### Problem to work on
Of all the lines below, return only those starting with the line holding "Wish list (522, 476)" and going on through the line holding "Home (120, 135)", exactly as written.

Stored items
___
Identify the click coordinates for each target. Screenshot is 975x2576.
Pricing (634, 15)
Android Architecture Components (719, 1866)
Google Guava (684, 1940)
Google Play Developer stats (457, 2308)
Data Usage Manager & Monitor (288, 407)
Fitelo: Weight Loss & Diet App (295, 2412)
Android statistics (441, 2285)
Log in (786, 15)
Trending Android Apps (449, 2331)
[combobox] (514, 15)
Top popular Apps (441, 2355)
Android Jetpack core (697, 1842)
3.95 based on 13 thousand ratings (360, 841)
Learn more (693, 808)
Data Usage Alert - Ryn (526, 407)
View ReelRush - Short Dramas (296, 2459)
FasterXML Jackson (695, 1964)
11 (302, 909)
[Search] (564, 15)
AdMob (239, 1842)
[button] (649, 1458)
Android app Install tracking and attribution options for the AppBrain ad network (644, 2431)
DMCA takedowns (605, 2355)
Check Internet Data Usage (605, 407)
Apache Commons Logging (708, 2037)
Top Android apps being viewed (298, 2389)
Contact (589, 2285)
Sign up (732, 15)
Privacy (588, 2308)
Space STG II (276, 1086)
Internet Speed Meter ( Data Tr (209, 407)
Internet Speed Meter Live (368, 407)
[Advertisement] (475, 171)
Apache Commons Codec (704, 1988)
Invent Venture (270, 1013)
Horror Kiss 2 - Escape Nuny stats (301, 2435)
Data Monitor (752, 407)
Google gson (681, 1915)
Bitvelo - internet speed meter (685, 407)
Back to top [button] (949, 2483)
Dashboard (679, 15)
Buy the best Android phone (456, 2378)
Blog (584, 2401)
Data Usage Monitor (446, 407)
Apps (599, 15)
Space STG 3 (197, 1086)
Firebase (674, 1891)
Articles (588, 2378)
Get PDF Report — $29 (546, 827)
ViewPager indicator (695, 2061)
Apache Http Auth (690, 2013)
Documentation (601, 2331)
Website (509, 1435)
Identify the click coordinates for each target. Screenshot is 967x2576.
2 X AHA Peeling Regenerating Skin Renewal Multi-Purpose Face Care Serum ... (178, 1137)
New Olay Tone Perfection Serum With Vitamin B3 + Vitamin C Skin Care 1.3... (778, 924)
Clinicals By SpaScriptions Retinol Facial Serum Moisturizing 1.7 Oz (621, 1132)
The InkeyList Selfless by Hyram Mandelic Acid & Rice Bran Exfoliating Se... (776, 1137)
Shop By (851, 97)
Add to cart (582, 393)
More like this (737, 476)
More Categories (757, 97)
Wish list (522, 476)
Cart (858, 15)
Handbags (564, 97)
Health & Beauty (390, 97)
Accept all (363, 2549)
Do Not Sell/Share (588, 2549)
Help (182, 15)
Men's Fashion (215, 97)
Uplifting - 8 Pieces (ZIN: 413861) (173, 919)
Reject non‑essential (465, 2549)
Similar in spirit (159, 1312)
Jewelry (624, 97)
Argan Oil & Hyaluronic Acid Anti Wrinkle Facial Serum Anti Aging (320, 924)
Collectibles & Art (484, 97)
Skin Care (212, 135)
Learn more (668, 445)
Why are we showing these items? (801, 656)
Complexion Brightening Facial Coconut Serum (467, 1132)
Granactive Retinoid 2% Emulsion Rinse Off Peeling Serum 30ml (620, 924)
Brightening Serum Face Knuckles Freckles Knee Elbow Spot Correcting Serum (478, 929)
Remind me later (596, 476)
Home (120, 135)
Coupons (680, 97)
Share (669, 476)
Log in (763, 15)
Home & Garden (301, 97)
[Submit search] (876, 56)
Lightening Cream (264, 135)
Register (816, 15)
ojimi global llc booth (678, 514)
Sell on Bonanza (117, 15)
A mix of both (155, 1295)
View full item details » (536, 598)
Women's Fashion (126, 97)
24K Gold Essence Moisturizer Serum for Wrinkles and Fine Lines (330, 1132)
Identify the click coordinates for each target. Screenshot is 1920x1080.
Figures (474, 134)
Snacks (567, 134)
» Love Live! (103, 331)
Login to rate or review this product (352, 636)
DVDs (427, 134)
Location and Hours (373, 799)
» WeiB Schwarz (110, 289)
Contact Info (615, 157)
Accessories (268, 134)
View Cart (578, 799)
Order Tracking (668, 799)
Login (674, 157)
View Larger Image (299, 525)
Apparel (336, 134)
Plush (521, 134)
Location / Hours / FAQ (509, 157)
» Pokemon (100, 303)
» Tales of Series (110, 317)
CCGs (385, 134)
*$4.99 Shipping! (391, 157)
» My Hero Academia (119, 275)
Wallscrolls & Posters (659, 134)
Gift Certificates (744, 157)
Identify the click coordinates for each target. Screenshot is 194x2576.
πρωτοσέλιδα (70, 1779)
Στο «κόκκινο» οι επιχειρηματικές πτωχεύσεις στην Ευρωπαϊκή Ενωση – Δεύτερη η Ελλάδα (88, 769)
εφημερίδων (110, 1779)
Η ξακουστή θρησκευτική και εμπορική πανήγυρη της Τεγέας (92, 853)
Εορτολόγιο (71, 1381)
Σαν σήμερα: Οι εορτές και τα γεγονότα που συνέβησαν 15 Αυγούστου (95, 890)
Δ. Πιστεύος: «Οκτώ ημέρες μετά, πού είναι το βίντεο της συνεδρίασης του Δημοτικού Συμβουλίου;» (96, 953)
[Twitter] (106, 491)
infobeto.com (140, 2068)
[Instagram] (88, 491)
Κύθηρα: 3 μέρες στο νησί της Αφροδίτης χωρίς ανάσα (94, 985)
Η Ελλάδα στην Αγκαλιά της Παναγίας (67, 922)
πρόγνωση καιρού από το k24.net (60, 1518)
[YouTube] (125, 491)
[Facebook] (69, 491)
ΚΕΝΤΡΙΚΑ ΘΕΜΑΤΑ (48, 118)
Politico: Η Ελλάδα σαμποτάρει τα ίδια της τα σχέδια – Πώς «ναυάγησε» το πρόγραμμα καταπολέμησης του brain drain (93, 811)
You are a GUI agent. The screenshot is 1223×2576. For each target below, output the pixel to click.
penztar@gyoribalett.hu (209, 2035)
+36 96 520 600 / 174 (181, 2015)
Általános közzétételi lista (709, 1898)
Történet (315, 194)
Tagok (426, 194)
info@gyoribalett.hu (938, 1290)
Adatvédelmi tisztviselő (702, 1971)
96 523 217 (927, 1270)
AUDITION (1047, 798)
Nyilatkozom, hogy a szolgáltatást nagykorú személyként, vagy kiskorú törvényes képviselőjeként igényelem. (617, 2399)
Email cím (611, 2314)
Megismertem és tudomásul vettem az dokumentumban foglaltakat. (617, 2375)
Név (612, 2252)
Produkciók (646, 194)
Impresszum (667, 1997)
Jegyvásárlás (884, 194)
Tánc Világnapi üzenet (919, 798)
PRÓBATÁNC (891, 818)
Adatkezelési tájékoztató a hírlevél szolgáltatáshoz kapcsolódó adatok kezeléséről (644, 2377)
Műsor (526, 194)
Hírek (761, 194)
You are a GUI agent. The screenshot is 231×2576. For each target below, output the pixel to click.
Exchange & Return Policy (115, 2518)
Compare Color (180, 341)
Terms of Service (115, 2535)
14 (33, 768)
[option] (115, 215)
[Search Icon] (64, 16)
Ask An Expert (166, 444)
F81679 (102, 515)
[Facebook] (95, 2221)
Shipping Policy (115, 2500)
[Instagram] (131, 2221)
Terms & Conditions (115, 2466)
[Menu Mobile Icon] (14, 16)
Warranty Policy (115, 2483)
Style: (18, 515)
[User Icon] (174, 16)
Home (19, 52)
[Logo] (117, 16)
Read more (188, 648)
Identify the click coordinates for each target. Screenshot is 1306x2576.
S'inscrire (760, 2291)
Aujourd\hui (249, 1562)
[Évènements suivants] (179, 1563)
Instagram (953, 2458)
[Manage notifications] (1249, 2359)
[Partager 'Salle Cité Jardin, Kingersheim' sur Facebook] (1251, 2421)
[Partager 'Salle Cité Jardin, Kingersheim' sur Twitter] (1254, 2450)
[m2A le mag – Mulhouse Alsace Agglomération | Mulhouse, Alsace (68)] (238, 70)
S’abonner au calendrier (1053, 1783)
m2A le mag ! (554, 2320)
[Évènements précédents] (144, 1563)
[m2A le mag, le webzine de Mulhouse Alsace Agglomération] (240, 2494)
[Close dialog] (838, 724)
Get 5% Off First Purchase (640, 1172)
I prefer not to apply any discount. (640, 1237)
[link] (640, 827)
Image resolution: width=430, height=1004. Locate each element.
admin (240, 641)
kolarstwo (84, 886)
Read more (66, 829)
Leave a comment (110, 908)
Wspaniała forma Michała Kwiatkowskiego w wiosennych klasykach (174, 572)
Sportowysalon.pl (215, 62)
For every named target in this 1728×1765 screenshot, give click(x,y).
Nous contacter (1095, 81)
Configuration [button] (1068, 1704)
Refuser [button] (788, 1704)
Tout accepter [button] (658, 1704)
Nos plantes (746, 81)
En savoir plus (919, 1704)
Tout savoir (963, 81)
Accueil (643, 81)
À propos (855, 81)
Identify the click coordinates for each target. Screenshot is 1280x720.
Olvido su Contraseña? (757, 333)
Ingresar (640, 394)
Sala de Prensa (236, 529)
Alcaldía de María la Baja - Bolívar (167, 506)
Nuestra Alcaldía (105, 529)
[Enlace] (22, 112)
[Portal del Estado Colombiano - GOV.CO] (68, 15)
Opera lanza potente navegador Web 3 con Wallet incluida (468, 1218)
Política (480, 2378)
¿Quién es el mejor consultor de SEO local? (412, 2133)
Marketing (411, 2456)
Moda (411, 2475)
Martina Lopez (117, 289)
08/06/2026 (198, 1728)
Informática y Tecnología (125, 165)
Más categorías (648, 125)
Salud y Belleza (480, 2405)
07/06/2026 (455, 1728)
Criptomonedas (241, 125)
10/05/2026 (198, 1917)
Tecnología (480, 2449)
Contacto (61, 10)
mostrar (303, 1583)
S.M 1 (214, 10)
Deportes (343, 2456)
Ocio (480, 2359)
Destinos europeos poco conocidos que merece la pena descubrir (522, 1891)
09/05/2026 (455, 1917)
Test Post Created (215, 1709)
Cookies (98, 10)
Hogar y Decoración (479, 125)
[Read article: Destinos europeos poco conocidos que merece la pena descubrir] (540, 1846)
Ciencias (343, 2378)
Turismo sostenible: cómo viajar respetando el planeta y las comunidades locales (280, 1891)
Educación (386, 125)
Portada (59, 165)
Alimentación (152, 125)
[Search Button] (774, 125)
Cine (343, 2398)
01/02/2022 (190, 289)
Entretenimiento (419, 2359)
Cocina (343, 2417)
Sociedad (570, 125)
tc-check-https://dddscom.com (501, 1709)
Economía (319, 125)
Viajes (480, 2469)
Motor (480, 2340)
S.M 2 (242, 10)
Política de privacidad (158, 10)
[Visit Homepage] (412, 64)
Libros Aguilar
___
### Solution for this task
Wish list (522, 476)
Cart (858, 15)
Handbags (564, 97)
Health & Beauty (390, 97)
Accept all (363, 2549)
Do Not Sell/Share (588, 2549)
Help (182, 15)
Men's Fashion (215, 97)
Uplifting - 8 Pieces (ZIN: 413861) (173, 919)
Reject non‑essential (465, 2549)
Similar in spirit (159, 1312)
Jewelry (624, 97)
Argan Oil & Hyaluronic Acid Anti Wrinkle Facial Serum Anti Aging (320, 924)
Collectibles & Art (484, 97)
Skin Care (212, 135)
Learn more (668, 445)
Why are we showing these items? (801, 656)
Complexion Brightening Facial Coconut Serum (467, 1132)
Granactive Retinoid 2% Emulsion Rinse Off Peeling Serum 30ml (620, 924)
Brightening Serum Face Knuckles Freckles Knee Elbow Spot Correcting Serum (478, 929)
Remind me later (596, 476)
Home (120, 135)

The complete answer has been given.